Next, as shown in FIG. 11, the comparison results of the respective colors are added by the adder (ADD) 43 to obtain the feature amount of the pixel of interest P, and then the comparator 44 as the signal generating means. Is compared with the threshold value empTH, and a signal of "0" or "1" is output as a reference value determination signal. The threshold value empTH is set to "3" because emphasis processing is performed only when it is determined that all three colors are larger than the reference value.

Further, the difference between the processing result obtained by convoluting the emphasis judgment filter EJF of each color and the reference value (hereinafter, "reference difference value").
Is written. ) Is calculated by the difference unit (SUB) 45 ..., The reference difference value of each color is added by the adder (ADD) 46, and then the sum of the reference difference values and the threshold value ovTH are compared.
7, when the total of the reference difference values is less than the threshold ovTH, "1" is output as the reference difference value determination signal, and when the total of the reference difference values is greater than or equal to the threshold ovTH, "0" is the reference difference value. It is output as a determination signal. This shows how much the degree of change in density occurs when emphasis processing is performed, and even if the result of the reference value determination is negative,
When the reference difference value is small, it is considered that the effect of color loss or color fringing is visually small. At this time, the threshold value ovTH is 20 to 20 as a density at which a clear difference is visually felt.
For example, 60 to 90 are set as 30 × 3 colors.

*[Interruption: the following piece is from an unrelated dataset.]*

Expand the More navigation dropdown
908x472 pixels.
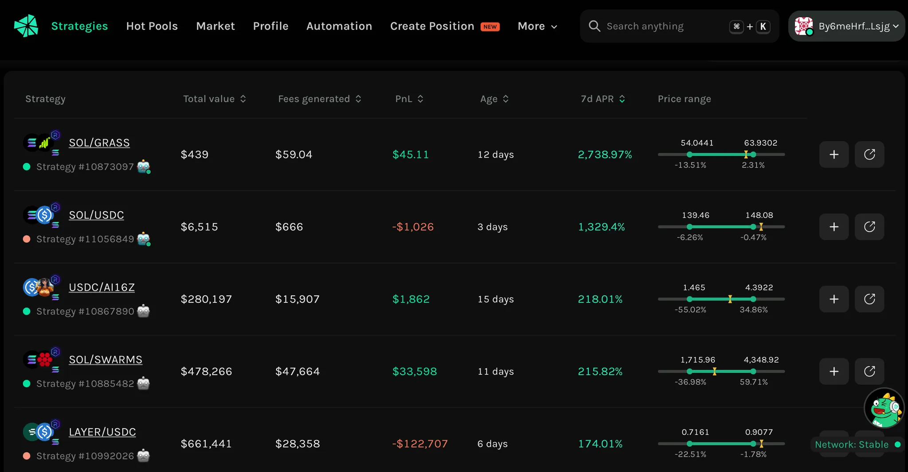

Next, the reference value determination signal and the reference difference value determination signal are bit-combined, and finally the emphasis switching determination signal EMP is obtained. Emphasis switching determination signal EMP =
Pixels of "11" or "10" can be subjected to normal enhancement processing. Pixels with the emphasis switching determination signal EMP = "01" may have problems such as white spots, outlines, and color bleeding, but they are considered to occur at a level at which there is no problem visually. Good. In addition, since the pixels of the emphasis switching determination signal EMP = “00” indicate that white spots, outlines, and color bleeding occur to a visually problematic level, the emphasis process is not performed.

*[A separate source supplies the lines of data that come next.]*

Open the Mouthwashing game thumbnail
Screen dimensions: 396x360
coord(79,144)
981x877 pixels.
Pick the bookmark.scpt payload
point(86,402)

In the case of a blank character, the flow of processing is the same as in the case of a normal character, but the branching of the judgment result is different. That is, the emphasis switching determination signal EMP = “00” or “0”
The pixel of 1 ”can be subjected to the emphasis process. The pixel of the emphasis switching determination signal EMP =“ 11 ”may cause character collapse, but it is considered to be a level that does not have a visual problem. The pixel of the emphasis switching determination signal EMP = “10” may not be emphasized because the character collapse may occur up to a visually problematic level.

As for the pixels determined not to perform the enhancement processing based on the enhancement switching determination signal, the change in the density value before the enhancement processing and the change in the density value after the enhancement processing are performed around the target pixel. It will be allocated to existing pixels. At this time, when the target pixel is a normal edge, subtraction with respect to peripheral pixels causes white spots (see FIG. 1).
2 (b)), the density change amount is allocated in the addition (+) direction, and conversely, when the target pixel is the extraction edge, addition to peripheral pixels causes a character collapse (FIG. 12). Because of (d)), the density change amount is allocated in the subtraction (-) direction.

Next, the flow of the entire processing in the above image processing method will be described based on the flowchart shown in FIG.

First, in the character edge detection / color judgment unit 20 and the feature amount calculation / judgment unit 30 of the character edge judgment unit 10, a character edge judgment process is performed on the pixel of interest P (S1, S2), and a black character edge judgment is made. The signal BkEDGE or the color character edge determination signal ColEDGE is generated. With respect to the pixel determined to be the edge portion (black character edge or color character edge), the emphasis processing switching determination unit 40 performs the emphasis switching determination on the target pixel P (S3, S4).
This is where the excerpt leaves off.